Strategies for Transforming Non-board Volunteers Into Donors
Many nonprofit organizations consider it taboo to ask loyal volunteers for money. Their rationale: Volunteers are donating their time and talent, so asking them to be donors too might be pushing too hard.
This viewpoint is rapidly changing, as organizations are beginning to realize that they should view volunteers as life-long donors, and that the terms “volunteer” and “donor” must be interchangeable.
According to the Independent Sector’s study on “Giving and Volunteering,” people who volunteer are more likely to donate to causes. If you have volunteers who are not giving to your organization, chances are they are giving somewhere else. More nonprofits need to give their volunteers an opportunity to contribute money — not just their time and emotional commitment.

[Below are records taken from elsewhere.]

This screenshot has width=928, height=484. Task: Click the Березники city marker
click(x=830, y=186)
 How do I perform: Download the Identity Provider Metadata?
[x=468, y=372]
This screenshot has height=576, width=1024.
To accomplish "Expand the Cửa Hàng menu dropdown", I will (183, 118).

Once you begin to think of volunteers as potential donors, you’ll need to make some important changes in your organization. Volunteer programs should be operated hand in hand with fundraising programs, and they should be located in the same suite of offices. The volunteer/donor should have a contact person — the donor-service representative — who will help customize the volunteer experience. The donor-service representative essentially is the equivalent of a personal shopper and customer representative all rolled into one. Everyone interfacing with the volunteer/donor should treat this person as a respected member of the organization who has the potential to be a major donor.
The following are four key strategies for transforming non-board volunteers into donors.

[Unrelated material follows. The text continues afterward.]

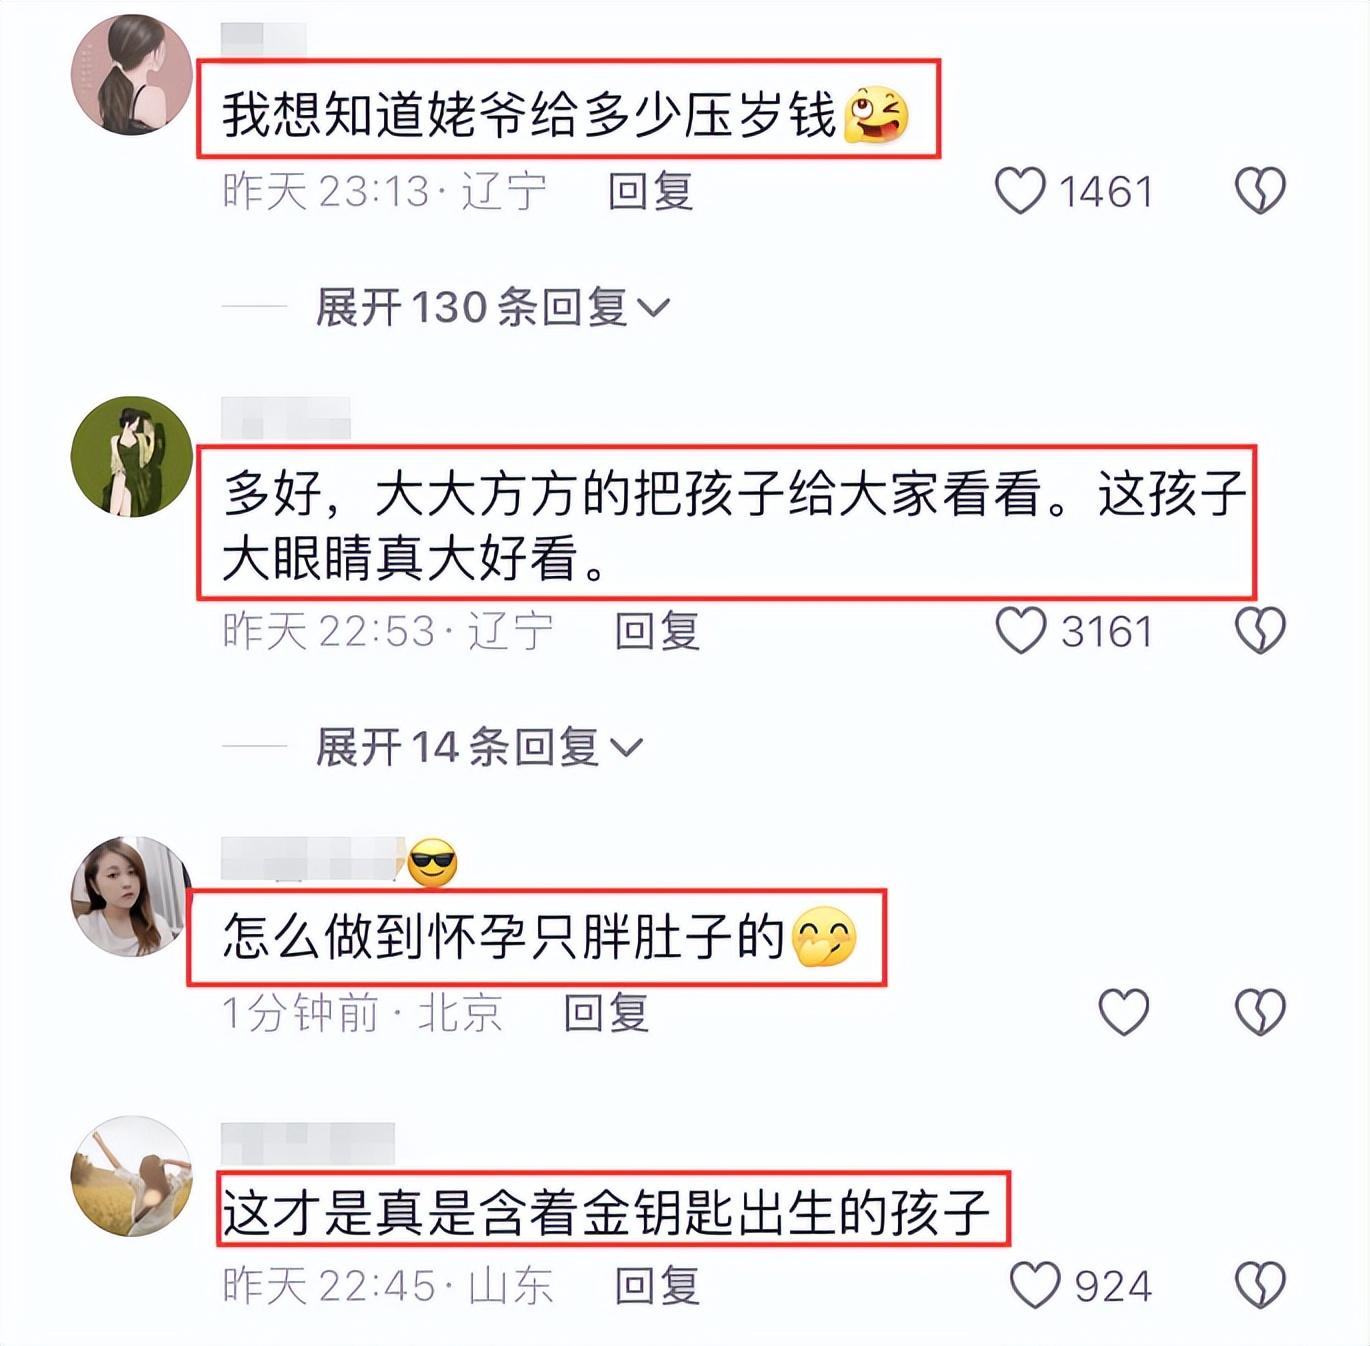1370x1346 pixels.
Task: Open the selfie woman avatar profile
Action: 131,897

1. Create collaboration between the volunteer resource department and the development department. Meet regularly to discuss the organization’s fundraising plan and develop a strategy to coordinate solicitations to volunteers.
2. Know your volunteers by collecting important information about their employment status, family circumstances, education, community contacts and where their interests intersect with your organization. Maintain this information in a database shared by both the volunteer and development departments.
3. Engage your volunteers in focus groups to determine their awareness of your mission and interest in becoming a donor to your organization. Find out how they want to be treated and solicited. Create a leadership committee and/or advisory group to launch a fundraising project aimed at attracting new volunteer/donors.
4. Keep volunteers well-informed and connected to your organization through orientations that contain information about your mission, clients served and how your funds are raised. Update volunteers on recent projects and initiatives through newsletters, e-mail updates and news releases. Volunteers need to be kept informed about how and why you are fundraising.
Nonprofit organizations should never underestimate the giving power of a volunteer who is knowledgeable about and committed to the mission of the organization.